Pena foi convertida em pagamento de um salário mínimo a entidade

Goianésia- O Tribunal de Justiça de Goiás condenou o diretor do Colégio Estadual de Período Integral Dom Abel, em Goiânia, por violência psicológica contra a professora Priscilla Maria Pires Almeida da Silva. Os fatos analisados na ação ocorreram entre 2018 e 2023.

Segundo a sentença, Wanderson Barbosa de Souza recebeu pena de 10 meses de prisão, convertida em pagamento de um salário mínimo a uma instituição filantrópica.

A professora descreveu situações que teriam ocorrido no ambiente de trabalho, incluindo episódios de constrangimento diante de colegas.

“Teve um almoço que a gente fez para a coordenadoria de linguagens. Ela levou uma leitoa e, quando ele viu eu comendo aquele pedaço, jogou um osso na frente de todo mundo e falou assim: ‘Come, sua gorda’”, relatou.

Ela também mencionou impactos na saúde ao longo do período em que permaneceu na unidade escolar.
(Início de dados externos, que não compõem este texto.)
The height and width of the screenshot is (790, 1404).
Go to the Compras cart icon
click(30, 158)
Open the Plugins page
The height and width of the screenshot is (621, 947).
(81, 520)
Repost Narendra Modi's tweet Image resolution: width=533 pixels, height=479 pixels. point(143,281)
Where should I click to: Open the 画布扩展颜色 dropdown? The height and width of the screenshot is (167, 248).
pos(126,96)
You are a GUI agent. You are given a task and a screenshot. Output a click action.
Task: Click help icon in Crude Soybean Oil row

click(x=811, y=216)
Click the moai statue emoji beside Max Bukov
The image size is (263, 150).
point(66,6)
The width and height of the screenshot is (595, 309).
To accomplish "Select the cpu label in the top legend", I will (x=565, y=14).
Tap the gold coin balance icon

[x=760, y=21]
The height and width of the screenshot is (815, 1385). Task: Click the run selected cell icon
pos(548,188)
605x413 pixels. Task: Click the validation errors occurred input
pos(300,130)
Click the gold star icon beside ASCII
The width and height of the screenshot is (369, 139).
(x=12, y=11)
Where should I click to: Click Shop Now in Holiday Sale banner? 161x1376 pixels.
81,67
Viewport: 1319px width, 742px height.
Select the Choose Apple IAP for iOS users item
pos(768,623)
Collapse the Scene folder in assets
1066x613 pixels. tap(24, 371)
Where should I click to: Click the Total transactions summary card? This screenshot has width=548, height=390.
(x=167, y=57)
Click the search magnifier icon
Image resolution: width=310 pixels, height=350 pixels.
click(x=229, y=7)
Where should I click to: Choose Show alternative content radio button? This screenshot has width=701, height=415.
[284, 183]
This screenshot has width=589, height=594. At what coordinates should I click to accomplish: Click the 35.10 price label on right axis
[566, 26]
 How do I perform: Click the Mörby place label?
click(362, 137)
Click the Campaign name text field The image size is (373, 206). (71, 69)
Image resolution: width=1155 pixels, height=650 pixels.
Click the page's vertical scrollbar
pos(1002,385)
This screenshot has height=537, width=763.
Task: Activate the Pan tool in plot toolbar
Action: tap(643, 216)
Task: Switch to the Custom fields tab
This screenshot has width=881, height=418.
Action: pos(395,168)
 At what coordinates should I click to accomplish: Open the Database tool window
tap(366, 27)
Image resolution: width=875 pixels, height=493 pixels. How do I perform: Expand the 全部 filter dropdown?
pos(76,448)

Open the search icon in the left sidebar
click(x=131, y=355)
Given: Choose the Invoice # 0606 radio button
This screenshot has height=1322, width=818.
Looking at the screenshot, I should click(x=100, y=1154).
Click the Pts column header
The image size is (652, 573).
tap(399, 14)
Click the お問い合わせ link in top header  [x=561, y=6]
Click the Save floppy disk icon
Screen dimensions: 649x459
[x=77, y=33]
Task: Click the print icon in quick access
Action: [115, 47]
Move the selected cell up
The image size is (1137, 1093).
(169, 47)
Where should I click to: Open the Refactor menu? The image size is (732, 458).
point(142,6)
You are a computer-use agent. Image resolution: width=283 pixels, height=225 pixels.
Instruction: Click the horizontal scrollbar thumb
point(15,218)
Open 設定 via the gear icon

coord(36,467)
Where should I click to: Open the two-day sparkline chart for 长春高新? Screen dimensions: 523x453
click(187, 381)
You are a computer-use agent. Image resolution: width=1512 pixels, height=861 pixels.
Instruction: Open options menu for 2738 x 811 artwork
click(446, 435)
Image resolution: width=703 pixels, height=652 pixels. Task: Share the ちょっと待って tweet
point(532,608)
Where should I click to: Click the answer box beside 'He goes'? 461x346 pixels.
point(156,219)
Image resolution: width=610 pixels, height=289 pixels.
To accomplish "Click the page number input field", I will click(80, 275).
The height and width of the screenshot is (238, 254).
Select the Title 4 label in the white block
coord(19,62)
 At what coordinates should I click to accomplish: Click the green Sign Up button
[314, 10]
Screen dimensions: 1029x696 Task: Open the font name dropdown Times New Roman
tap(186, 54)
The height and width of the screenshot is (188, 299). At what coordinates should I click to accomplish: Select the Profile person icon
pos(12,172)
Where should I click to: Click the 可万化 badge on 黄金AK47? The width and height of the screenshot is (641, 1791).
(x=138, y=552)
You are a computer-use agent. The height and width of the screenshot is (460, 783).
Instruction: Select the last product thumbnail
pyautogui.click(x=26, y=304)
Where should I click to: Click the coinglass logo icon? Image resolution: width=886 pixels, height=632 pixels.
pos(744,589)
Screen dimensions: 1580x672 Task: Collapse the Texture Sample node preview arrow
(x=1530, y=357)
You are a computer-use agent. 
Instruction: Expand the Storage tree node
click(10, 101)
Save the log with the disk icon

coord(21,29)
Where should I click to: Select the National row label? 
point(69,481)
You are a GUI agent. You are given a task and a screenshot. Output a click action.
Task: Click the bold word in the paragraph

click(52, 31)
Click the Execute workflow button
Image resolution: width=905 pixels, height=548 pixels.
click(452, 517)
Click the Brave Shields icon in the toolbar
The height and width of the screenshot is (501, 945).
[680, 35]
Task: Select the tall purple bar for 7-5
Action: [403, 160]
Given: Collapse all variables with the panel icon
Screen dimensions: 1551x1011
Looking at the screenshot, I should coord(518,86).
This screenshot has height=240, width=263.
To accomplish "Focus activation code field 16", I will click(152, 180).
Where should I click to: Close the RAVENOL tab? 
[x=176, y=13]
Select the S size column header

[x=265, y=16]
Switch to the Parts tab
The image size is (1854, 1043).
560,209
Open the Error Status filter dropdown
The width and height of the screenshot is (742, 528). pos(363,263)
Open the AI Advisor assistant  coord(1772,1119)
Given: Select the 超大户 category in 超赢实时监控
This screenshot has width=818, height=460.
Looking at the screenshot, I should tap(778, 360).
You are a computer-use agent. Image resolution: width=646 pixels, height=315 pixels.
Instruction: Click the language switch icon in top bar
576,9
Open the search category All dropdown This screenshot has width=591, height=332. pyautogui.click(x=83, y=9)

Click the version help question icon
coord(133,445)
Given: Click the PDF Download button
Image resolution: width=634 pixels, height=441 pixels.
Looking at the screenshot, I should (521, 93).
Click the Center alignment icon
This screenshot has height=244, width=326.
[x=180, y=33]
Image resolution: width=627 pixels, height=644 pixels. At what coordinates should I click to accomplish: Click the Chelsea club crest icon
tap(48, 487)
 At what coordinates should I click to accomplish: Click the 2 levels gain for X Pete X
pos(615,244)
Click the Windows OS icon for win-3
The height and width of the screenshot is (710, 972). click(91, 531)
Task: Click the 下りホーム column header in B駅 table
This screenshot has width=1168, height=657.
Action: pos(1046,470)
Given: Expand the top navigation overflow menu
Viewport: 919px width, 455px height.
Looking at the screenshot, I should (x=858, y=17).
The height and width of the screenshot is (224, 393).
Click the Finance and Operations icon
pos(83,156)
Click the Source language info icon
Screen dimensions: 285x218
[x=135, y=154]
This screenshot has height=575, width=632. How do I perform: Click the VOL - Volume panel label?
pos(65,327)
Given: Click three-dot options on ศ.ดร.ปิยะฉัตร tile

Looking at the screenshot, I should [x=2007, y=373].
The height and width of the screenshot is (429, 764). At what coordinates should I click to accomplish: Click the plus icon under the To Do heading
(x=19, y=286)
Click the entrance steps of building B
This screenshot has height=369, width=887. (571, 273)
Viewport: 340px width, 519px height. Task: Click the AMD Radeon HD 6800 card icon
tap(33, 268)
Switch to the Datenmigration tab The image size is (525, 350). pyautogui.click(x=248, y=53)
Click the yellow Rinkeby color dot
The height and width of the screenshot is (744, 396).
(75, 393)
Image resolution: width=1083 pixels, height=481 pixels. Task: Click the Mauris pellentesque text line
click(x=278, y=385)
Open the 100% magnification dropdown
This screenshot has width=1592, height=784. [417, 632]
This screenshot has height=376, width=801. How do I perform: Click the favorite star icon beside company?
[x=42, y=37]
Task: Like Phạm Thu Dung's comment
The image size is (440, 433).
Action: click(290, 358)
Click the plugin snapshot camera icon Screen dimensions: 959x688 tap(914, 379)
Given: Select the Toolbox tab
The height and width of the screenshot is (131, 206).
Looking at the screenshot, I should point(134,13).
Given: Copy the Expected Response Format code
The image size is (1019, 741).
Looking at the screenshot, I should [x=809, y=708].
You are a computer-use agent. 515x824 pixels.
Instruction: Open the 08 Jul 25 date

“Eu fui internada duas vezes enquanto estive trabalhando nessa escola. Eu tive depressão, e ele continua como diretor, mesmo a Justiça tendo condenado ele, mostrando que ele praticava o assédio, a gordofobia, o abuso”, afirmou.

De acordo com a sentença, ficou comprovado que o diretor utilizava sua posição para expor a professora a situações humilhantes de forma recorrente.

O documento aponta que ele proferia ofensas verbais de cunho gordofóbico, como “gorda”, “baleia” e “fedida”, além de episódios de contato físico considerado inadequado.

A decisão também indica que as condutas provocaram abalo emocional significativo, com registros de quadros de depressão e ansiedade, além de afastamentos do trabalho.

A defesa de Wanderson Barbosa de Souza informou que irá recorrer da decisão e contesta os fundamentos da sentença.

Em nota, os advogados afirmam que “a condenação baseou-se em provas frágeis e em uma ação orquestrada por desafetos”, defendendo a absolvição do réu.

Entre os argumentos apresentados, a defesa questiona a origem de um e-mail considerado peça central no processo, alegando que um laudo técnico indicaria que o envio partiu de outro computador, enquanto o diretor estaria de férias.

O recurso de apelação será analisado pelo Tribunal de Justiça de Goiás, que deverá reavaliar o caso. A defesa solicita a absolvição com base na ausência de provas suficientes ou na não participação do réu nos fatos.